Ms Vestager stressed the importance of European competition policymaking being prepared for the challenges and obstacles ahead. The rules applied by the European Commission (EC) should continue to promote innovation and protect consumers, while ensuring the development of a successful, diverse ecosystem in the European Union (EU).

Lessons learned from the report on ‘Competition policy in the digital era’

The role of EU competition law policy and enforcement is particularly relevant in the context of market digitalisation and the digital economy. In order to ascertain how competition policy should evolve in this regard, Ms Vestager commissioned a special report – ‘Competition policy in the digital era’ – which was published on 4 April 2019.

The report underlines how digitalised markets have different dynamics compared to other markets normally studied and scrutinised by the EC. The focus of competition enforcement and policy should not solely focus on the price paid by consumers for those goods and services, but should also take into account digitalised markets specificities.

In general, the digital economy presents certain characteristics, including a significant competitive advantage for incumbents. Data acquired as technology has made it possible for companies to collect, store and use data in large quantities, creating new forms of power which make it more difficult for market entrants to compete. The report underlines that these factors raise the reasonable concern under EU competition policy that dominant digital firms are incentivised to engage in anticompetitive conduct and require “vigorous competition policy enforcement”.

These key characteristics of the digital economy also prompt a rethink of certain accepted concepts, doctrines and methodologies of EU competition law. According to the report, the timeframe and standard of proof of consumer welfare should be re-evaluated due to error costs and the difficulty of computing the impact from an economic perspective.
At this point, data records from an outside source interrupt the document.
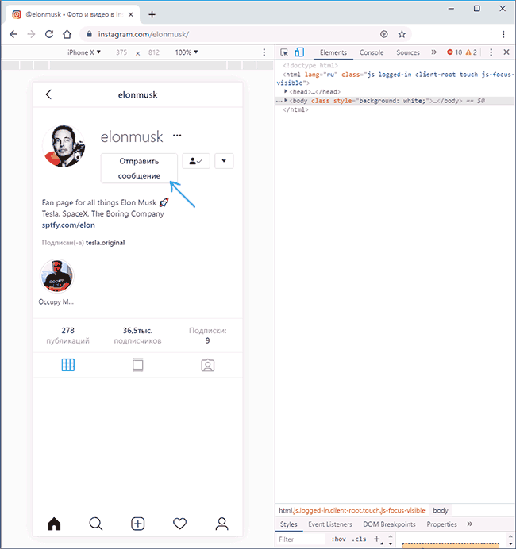Switch to the Console tab
Viewport: 516px width, 549px height.
point(371,52)
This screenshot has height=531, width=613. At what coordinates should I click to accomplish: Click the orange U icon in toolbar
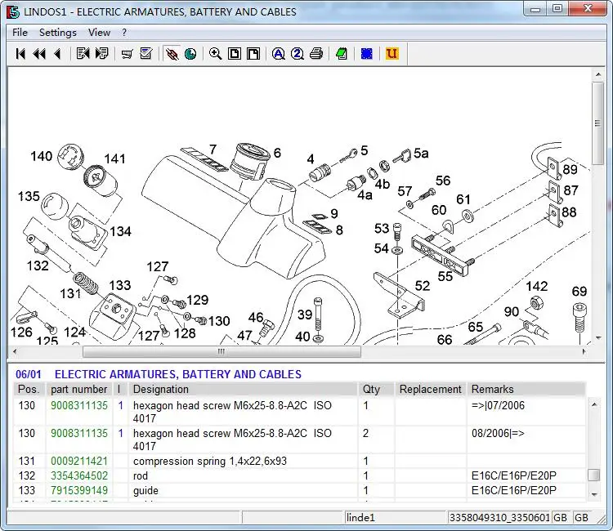[392, 54]
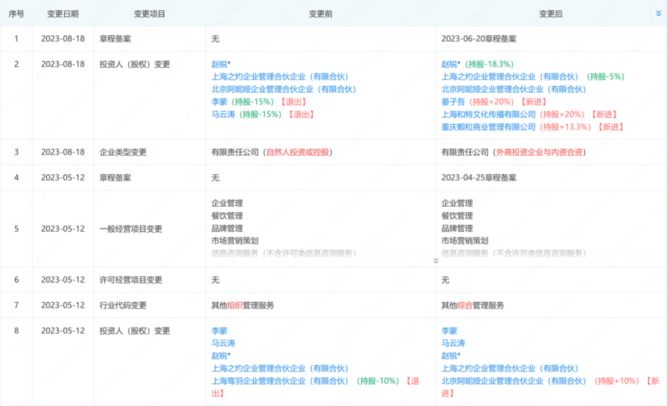Open 晏子吾 investor link
Screen dimensions: 667x406
click(453, 102)
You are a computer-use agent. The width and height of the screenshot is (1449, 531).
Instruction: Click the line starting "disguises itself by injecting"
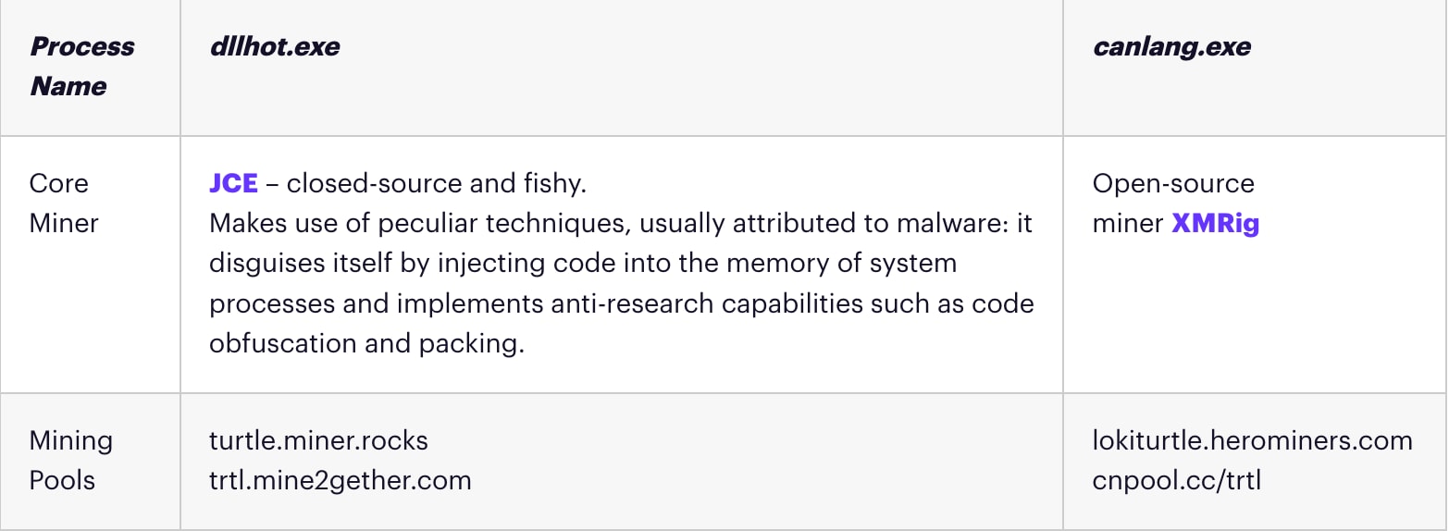582,263
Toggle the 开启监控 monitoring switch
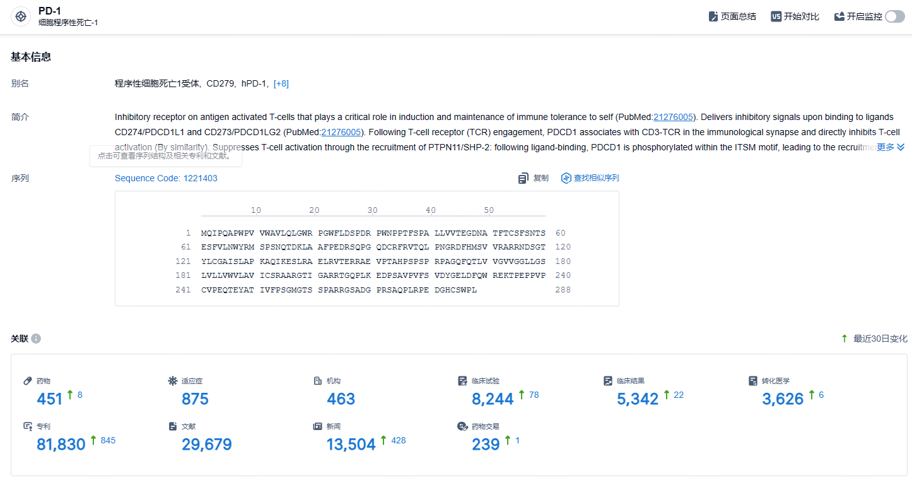912x480 pixels. (x=894, y=16)
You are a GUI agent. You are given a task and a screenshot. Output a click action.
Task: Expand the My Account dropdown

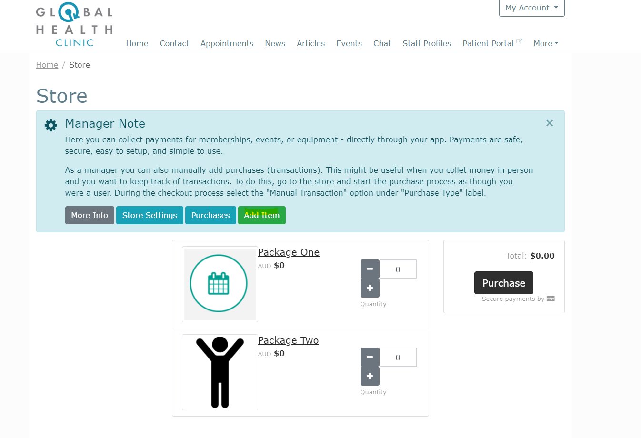click(531, 8)
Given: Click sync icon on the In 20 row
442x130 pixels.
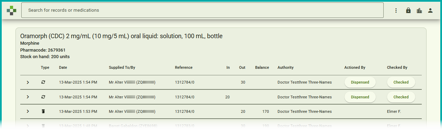Looking at the screenshot, I should [x=43, y=97].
The boundaries of market definitions are not as clear as they have been in more traditional markets, therefore there should be more emphasis on theories of harm and identifying anticompetitive strategies. Furthermore, measuring market power should be case-specific and should take into account behavioral economics. Whether these challenges should be addressed by competition law, by a regulatory regime or by non-market power-related rules is unclear. However, competition law spirit and design is to react to changing markets. As a result, competition and regulation are not substitutes but can reinforce each other.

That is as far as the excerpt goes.